If you have enrolled in a class or course that will help you improve on your job, you may be able to claim for the expense. Once again, it should be related to your current employment and should not facilitate in getting a promotion or a change in your job title. The course, however, can help you gain an increase in income.
To claim the expense as a tax deduction, you should provide evidence that the course or education is connected to your job. If so, you can claim the following:
- Computer and Internet expenses (except connection cost)
- Tuition fees
- Phone calls
- Computer consumables like stationery
- Student union fees, amenities fees, and student services
- Accommodation and food if the class is in another area, requiring you to stay overnight
- Equipment purchases equivalent to $300 or less
- Depreciating assets for purchases over $300
- Equipment repairs
- Running costs for home office
- Journal subscription and fees
For some expenses that were made for other purposes, you are only allowed to claim the specific costs relating to self-education.
Travelling to work from home and vice versa cannot be claimed even if you do it on a daily basis. This type of travel is considered private. You also cannot claim normal trips to work even if you had to pick up the mail or do simple tasks on the way. Other unclaimable trips include working overtime with no public transport available and travelling to work for an emergency meeting or interview.
For business travels, you can claim the following:
- Train and bus fares, as well as ride-sourcing and taxi costs
- Fees incurred for hiring a car, along with fuel, tolls, and parking costs (Applicable only for business car hires)
- Accommodation and meals
You may also be able to claim the costs of driving your car or another person’s car. This vehicle, however, should not be defined as a car intended for work purposes. If you purchase other vehicles, you cannot claim the expense. However, you may be able to claim their decline in value.
The expenses mentioned are for overnight travels and can only be claimed if you have a permanent home in another place. Your job should require you to stay away from home for the rest of the night.

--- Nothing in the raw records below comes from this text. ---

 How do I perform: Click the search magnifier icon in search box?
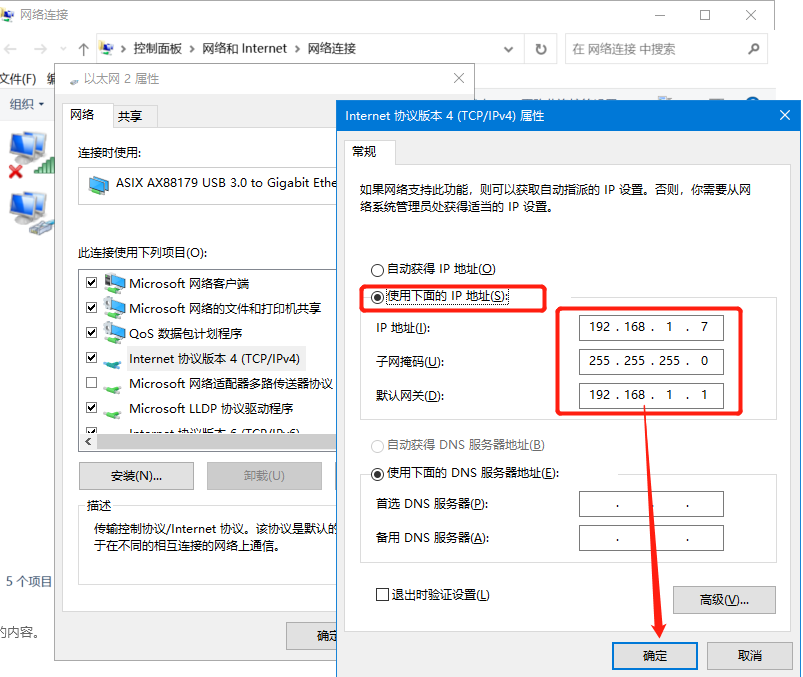click(x=753, y=49)
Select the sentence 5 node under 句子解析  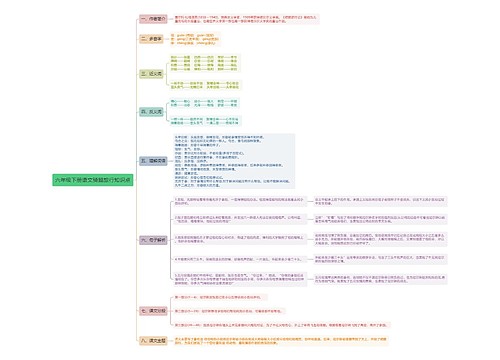pyautogui.click(x=240, y=279)
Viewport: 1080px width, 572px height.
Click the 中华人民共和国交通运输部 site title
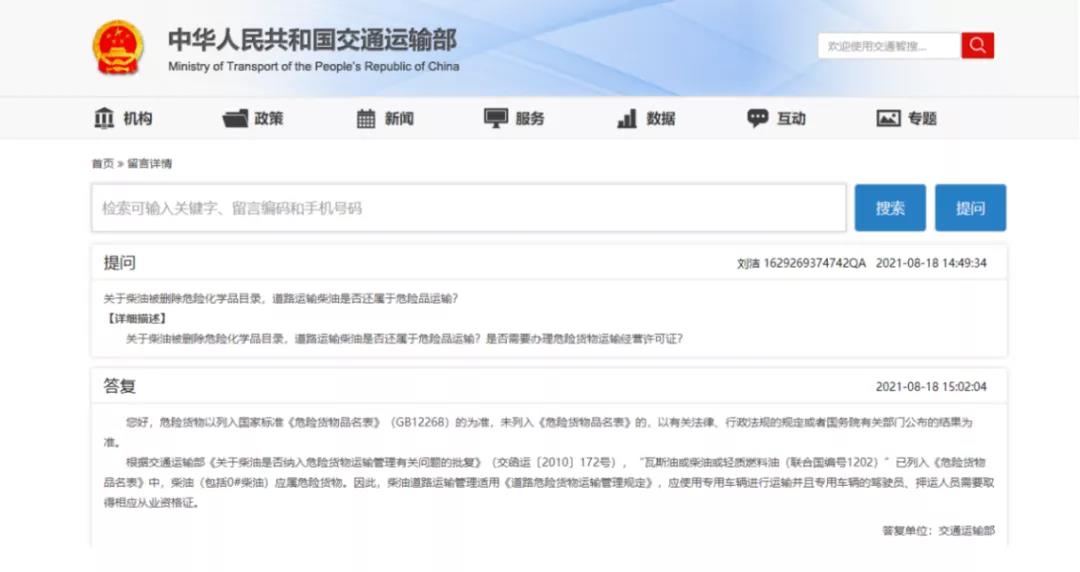coord(312,40)
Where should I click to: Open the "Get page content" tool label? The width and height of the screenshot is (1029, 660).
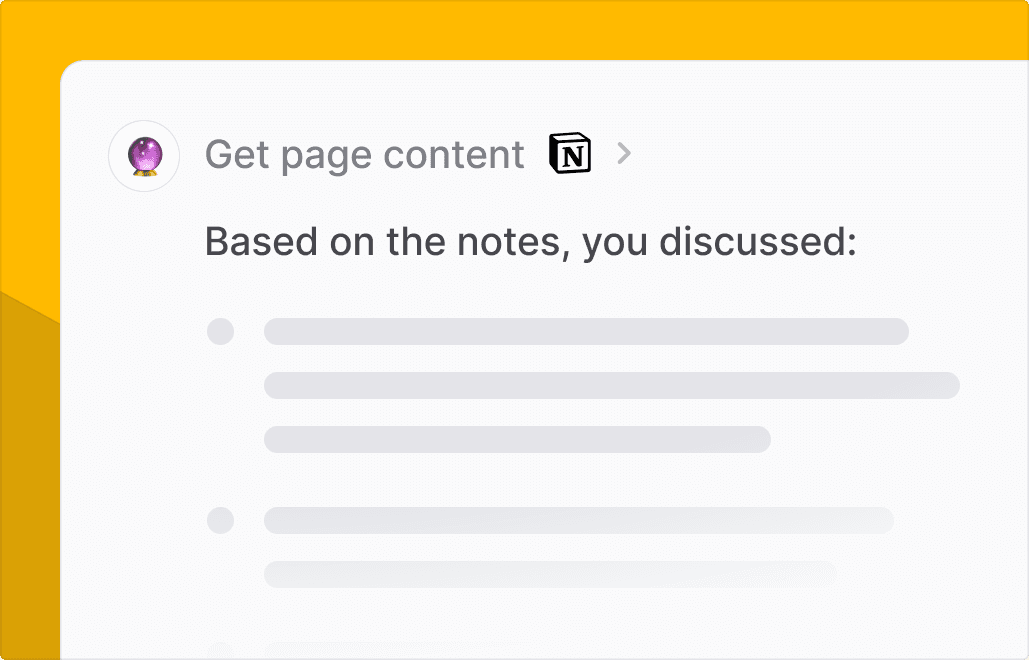tap(364, 155)
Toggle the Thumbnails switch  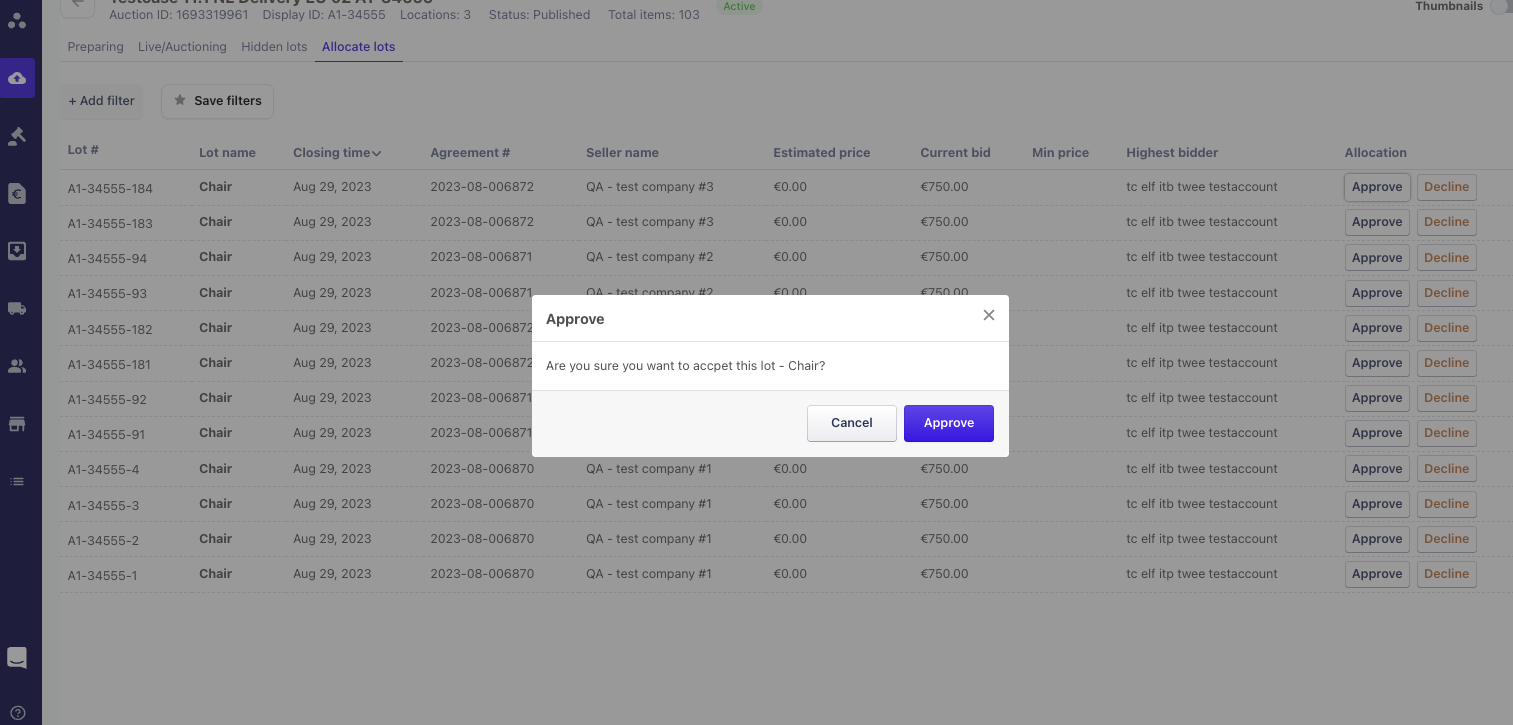coord(1500,7)
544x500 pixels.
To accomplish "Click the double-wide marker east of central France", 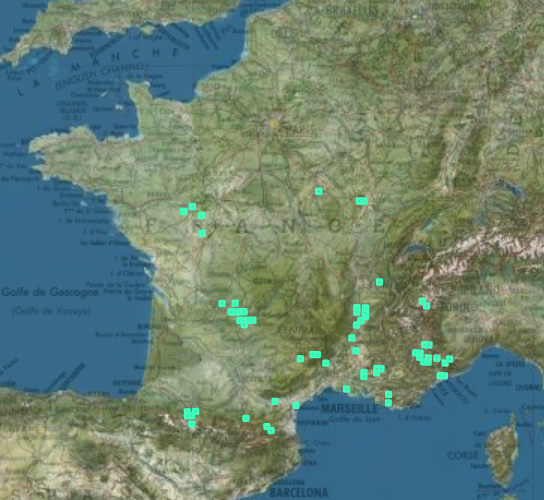I will [x=362, y=201].
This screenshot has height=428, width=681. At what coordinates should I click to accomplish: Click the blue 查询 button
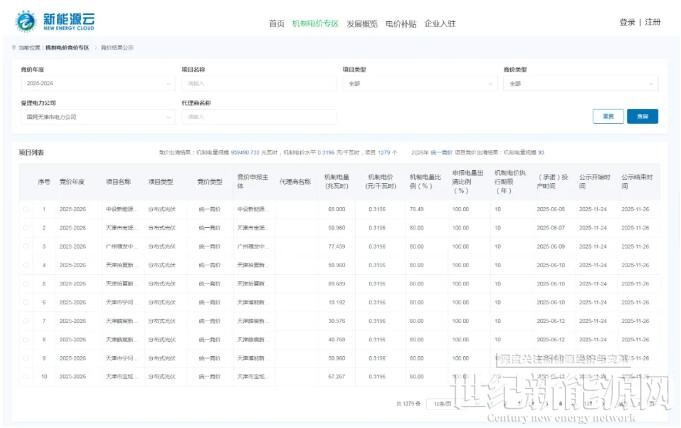(x=641, y=116)
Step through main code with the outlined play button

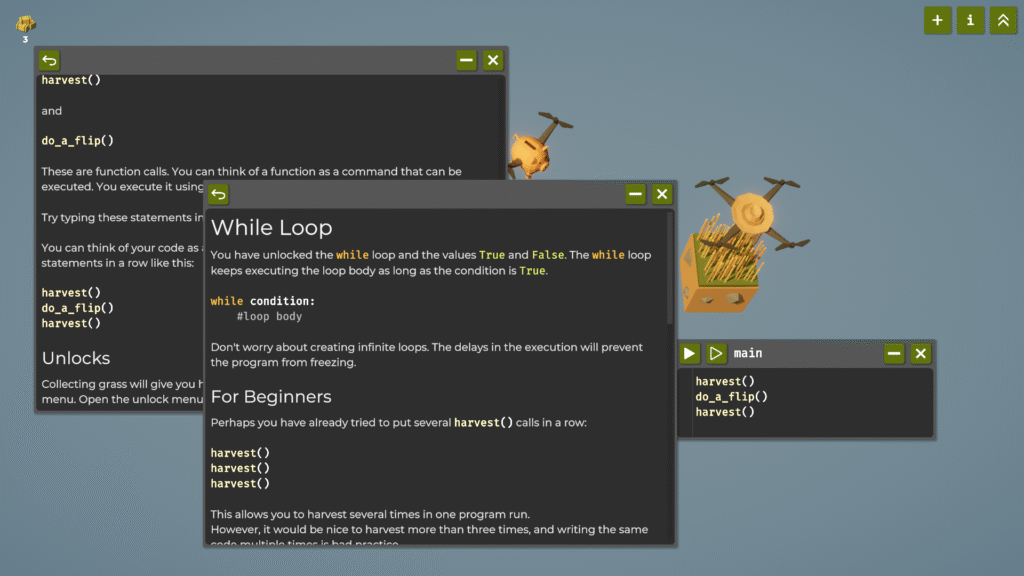click(716, 353)
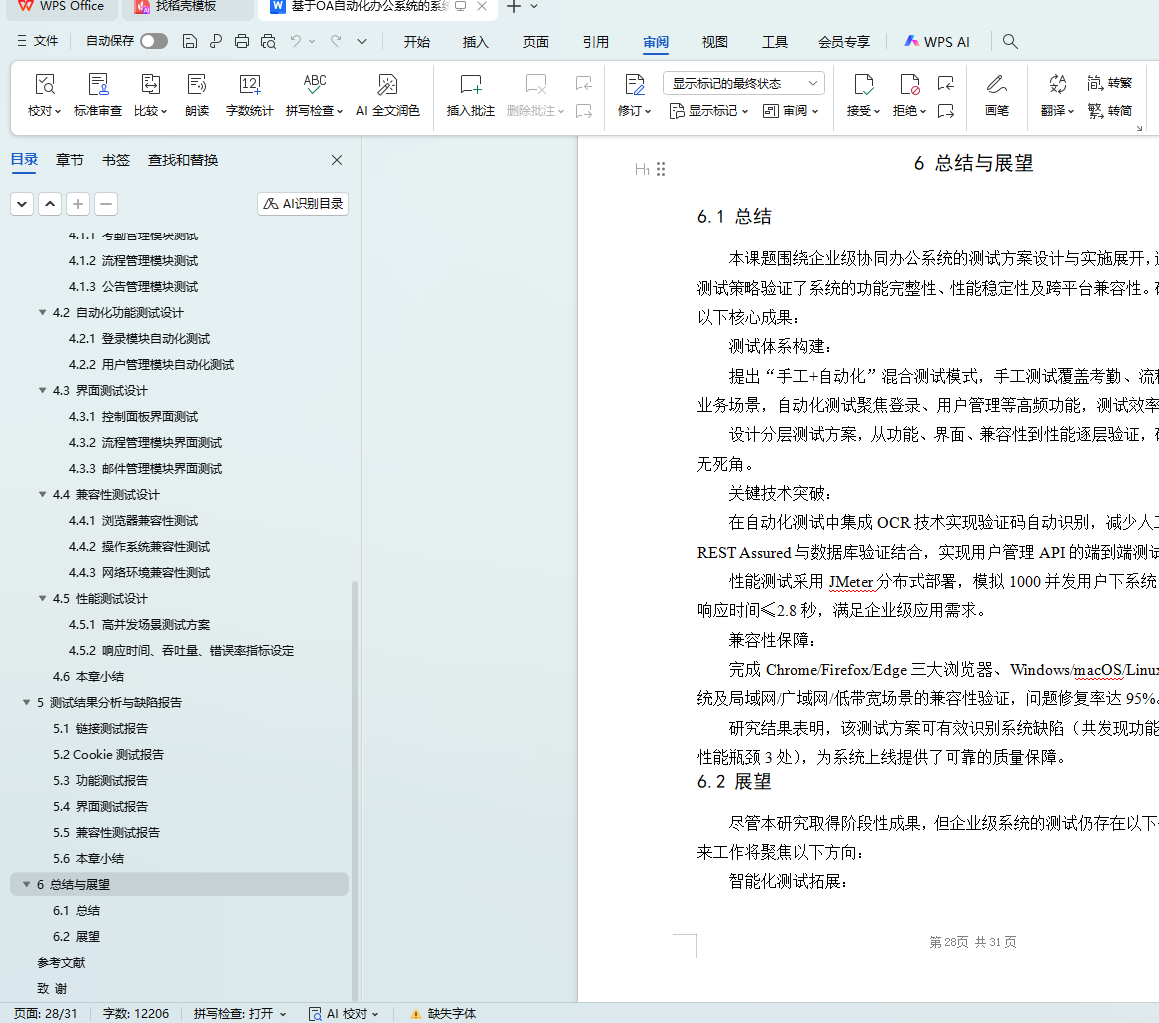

You cannot claim a holiday or a visit to loved ones even if you stay overnight. If you combine the trip with a business or work-related travel, you may be able to claim the business-related costs. Fines are not covered, even if you are in the area for work.
Donations and Gifts
You cannot claim gifts and donations unless you gave to an organisation with a deductible gift recipient (DGR) status. Apart from this condition, the donation should also meet the following key criteria:
- The gift should be money or property.
- You can also donate financial assets, including shares.
- You have voluntarily transferred or donated the gift without getting something in return.
Some DGRs have set their own conditions. Before you donate or give a gift, you should know about these requirements so that you can receive the tax benefit in the end.
A donation or gift is described as something you offer to an organisation or charity without receiving a material benefit. If you did receive an advantage or anything in return, it is called a contribution. You can claim for a deduction for a contribution you have made, although there are more conditions to be aware of.
Note that you cannot claim for everything that you have donated even if it is to a DGR. The amount should be at least $2 to claim gifts of money. For properties, the rules are different and will depend on the type and value of the property you have donated.
The best way for you to claim a gift, donation, or contribution as a tax deduction is to have a record of the transaction. It can be in any form, such as a receipt from the DGR or a bank statement.